:: Assignment ::
Copy each of the entries below, reproducing every line unchanged.
*** Opening Source records ***
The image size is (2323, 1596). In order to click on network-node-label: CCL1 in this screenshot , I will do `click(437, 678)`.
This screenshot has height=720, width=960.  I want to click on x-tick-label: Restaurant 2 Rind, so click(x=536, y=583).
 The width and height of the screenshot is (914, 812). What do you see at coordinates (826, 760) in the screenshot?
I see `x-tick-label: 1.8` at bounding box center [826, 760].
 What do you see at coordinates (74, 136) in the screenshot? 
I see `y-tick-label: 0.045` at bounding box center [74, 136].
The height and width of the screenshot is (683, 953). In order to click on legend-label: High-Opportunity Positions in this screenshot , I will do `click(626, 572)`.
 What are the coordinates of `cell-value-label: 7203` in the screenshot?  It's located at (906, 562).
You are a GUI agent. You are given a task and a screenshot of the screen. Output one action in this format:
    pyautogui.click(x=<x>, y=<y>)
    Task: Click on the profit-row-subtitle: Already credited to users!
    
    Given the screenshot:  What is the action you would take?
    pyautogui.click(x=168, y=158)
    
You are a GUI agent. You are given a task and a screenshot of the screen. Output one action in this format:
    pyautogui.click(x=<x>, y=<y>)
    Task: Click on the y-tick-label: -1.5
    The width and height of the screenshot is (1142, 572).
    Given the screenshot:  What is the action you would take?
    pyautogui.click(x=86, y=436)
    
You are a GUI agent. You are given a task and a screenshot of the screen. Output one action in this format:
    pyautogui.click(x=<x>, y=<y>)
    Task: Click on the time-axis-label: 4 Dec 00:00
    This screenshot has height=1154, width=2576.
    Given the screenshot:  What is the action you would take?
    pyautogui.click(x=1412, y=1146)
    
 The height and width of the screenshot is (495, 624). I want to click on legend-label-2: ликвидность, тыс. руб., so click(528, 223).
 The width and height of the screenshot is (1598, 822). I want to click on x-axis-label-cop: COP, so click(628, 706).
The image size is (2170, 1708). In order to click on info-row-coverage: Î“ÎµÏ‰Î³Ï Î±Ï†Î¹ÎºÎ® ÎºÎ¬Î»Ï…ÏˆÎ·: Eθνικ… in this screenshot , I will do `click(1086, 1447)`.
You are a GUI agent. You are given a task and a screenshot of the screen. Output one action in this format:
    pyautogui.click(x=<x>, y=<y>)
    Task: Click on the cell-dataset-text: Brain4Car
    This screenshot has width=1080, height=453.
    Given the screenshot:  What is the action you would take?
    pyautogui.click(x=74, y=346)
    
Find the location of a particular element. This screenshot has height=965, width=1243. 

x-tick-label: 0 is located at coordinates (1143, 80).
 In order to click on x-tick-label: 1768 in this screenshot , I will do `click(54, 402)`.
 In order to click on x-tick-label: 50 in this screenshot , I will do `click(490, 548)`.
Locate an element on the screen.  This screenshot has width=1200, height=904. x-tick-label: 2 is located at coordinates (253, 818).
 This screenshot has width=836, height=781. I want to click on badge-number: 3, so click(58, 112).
*** Closing Source records ***
:: Answer section ::
The image size is (2323, 1596). In order to click on network-node-label: CCL1 in this screenshot , I will do `click(437, 678)`.
This screenshot has height=720, width=960.  I want to click on x-tick-label: Restaurant 2 Rind, so click(x=536, y=583).
 The width and height of the screenshot is (914, 812). What do you see at coordinates (826, 760) in the screenshot?
I see `x-tick-label: 1.8` at bounding box center [826, 760].
 What do you see at coordinates (74, 136) in the screenshot? 
I see `y-tick-label: 0.045` at bounding box center [74, 136].
The height and width of the screenshot is (683, 953). In order to click on legend-label: High-Opportunity Positions in this screenshot , I will do `click(626, 572)`.
 What are the coordinates of `cell-value-label: 7203` in the screenshot?  It's located at (906, 562).
You are a GUI agent. You are given a task and a screenshot of the screen. Output one action in this format:
    pyautogui.click(x=<x>, y=<y>)
    Task: Click on the profit-row-subtitle: Already credited to users!
    
    Given the screenshot:  What is the action you would take?
    pyautogui.click(x=168, y=158)
    
You are a GUI agent. You are given a task and a screenshot of the screen. Output one action in this format:
    pyautogui.click(x=<x>, y=<y>)
    Task: Click on the y-tick-label: -1.5
    The width and height of the screenshot is (1142, 572).
    Given the screenshot:  What is the action you would take?
    pyautogui.click(x=86, y=436)
    
You are a GUI agent. You are given a task and a screenshot of the screen. Output one action in this format:
    pyautogui.click(x=<x>, y=<y>)
    Task: Click on the time-axis-label: 4 Dec 00:00
    This screenshot has height=1154, width=2576.
    Given the screenshot:  What is the action you would take?
    pyautogui.click(x=1412, y=1146)
    
 The height and width of the screenshot is (495, 624). I want to click on legend-label-2: ликвидность, тыс. руб., so click(528, 223).
 The width and height of the screenshot is (1598, 822). I want to click on x-axis-label-cop: COP, so click(628, 706).
The image size is (2170, 1708). In order to click on info-row-coverage: Î“ÎµÏ‰Î³Ï Î±Ï†Î¹ÎºÎ® ÎºÎ¬Î»Ï…ÏˆÎ·: Eθνικ… in this screenshot , I will do `click(1086, 1447)`.
You are a GUI agent. You are given a task and a screenshot of the screen. Output one action in this format:
    pyautogui.click(x=<x>, y=<y>)
    Task: Click on the cell-dataset-text: Brain4Car
    This screenshot has width=1080, height=453.
    Given the screenshot:  What is the action you would take?
    pyautogui.click(x=74, y=346)
    
Find the location of a particular element. This screenshot has height=965, width=1243. 

x-tick-label: 0 is located at coordinates (1143, 80).
 In order to click on x-tick-label: 1768 in this screenshot , I will do `click(54, 402)`.
 In order to click on x-tick-label: 50 in this screenshot , I will do `click(490, 548)`.
Locate an element on the screen.  This screenshot has width=1200, height=904. x-tick-label: 2 is located at coordinates (253, 818).
 This screenshot has width=836, height=781. I want to click on badge-number: 3, so click(58, 112).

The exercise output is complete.